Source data
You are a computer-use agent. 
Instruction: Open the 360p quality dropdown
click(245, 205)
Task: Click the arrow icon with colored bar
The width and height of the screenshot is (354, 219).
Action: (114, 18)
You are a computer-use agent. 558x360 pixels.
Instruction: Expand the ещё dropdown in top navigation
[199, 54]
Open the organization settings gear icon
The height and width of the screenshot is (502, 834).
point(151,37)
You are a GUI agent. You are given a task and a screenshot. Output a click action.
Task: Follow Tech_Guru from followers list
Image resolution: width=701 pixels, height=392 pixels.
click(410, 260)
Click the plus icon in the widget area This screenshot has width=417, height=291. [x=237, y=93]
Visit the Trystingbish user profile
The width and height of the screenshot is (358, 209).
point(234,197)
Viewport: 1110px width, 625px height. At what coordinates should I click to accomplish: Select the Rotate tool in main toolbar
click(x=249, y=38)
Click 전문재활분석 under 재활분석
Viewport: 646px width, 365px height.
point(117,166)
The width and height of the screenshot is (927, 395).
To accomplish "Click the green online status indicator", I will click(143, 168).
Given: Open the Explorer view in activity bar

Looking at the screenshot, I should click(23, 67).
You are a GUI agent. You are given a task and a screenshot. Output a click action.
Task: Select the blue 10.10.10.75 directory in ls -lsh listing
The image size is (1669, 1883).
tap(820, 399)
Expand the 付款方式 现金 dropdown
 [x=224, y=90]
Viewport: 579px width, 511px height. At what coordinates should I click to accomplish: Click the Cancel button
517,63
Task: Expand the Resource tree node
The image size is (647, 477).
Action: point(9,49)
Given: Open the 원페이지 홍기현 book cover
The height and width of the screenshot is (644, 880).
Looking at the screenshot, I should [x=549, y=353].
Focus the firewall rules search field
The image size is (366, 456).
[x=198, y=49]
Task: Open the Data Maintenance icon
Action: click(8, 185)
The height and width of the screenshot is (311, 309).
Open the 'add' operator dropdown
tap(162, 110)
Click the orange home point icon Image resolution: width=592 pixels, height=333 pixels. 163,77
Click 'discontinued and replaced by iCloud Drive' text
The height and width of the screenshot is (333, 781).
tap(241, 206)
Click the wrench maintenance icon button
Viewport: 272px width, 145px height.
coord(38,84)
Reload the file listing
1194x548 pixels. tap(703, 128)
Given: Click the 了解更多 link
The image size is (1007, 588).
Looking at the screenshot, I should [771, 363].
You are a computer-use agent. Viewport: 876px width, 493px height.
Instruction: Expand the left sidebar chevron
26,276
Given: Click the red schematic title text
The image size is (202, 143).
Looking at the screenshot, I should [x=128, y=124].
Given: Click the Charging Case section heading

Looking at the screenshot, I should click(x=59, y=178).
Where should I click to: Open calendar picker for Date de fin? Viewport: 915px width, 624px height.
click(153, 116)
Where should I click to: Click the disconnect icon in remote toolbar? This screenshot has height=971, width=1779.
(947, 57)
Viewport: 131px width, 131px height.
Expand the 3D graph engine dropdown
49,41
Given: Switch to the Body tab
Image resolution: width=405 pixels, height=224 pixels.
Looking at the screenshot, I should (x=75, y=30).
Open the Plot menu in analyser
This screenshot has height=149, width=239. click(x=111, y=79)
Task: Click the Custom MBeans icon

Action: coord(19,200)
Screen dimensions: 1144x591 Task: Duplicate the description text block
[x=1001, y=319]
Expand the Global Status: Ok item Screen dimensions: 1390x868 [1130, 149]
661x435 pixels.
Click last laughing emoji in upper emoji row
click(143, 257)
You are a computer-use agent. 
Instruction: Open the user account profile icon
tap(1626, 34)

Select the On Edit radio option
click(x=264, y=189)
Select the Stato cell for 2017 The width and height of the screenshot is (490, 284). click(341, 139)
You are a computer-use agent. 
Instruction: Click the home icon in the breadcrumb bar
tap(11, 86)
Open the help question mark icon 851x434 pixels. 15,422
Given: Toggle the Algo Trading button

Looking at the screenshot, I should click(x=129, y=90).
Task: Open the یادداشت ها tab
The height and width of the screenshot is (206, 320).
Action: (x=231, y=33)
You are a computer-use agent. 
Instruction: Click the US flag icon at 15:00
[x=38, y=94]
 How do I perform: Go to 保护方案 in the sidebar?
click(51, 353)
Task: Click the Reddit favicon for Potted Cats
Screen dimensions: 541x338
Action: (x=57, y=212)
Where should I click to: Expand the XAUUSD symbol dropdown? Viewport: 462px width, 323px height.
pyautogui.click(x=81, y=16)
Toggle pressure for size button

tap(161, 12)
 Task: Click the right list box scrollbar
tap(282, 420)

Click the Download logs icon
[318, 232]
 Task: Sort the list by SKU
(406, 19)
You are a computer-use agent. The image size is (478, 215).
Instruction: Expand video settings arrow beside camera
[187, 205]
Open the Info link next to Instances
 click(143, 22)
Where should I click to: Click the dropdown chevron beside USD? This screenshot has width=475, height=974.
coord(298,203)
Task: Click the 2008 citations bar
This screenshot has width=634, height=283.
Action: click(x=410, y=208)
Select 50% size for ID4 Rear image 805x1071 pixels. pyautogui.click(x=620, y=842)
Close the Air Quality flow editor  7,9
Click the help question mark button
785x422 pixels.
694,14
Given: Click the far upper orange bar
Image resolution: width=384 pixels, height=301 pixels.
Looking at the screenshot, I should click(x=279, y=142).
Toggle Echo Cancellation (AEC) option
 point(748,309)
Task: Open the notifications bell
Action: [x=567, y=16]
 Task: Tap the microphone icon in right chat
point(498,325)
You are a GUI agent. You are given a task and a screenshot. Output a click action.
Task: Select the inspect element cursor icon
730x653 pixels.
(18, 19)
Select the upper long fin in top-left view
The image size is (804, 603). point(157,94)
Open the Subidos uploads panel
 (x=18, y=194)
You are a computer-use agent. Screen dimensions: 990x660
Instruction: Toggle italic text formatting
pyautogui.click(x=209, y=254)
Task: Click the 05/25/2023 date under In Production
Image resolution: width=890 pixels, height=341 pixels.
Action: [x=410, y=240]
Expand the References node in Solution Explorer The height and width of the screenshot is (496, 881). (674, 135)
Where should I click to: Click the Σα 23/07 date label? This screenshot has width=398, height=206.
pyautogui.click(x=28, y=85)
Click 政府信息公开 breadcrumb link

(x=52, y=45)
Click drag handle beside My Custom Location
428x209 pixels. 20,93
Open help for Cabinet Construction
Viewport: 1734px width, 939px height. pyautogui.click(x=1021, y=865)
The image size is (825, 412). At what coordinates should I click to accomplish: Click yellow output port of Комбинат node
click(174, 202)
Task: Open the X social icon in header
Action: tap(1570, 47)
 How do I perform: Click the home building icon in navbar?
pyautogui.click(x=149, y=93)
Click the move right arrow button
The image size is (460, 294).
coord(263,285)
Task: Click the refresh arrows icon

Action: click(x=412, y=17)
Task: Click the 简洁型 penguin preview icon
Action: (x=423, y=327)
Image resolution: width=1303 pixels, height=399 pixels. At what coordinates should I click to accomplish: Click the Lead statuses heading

(SET EXERCISE)
Please show each line in the data above that contains the word "right". Case counts, so match only that exact capitalization.

(RESPONSE TO THE TASK)
 Task: Click the right list box scrollbar
 Task: Tap the microphone icon in right chat
Click the move right arrow button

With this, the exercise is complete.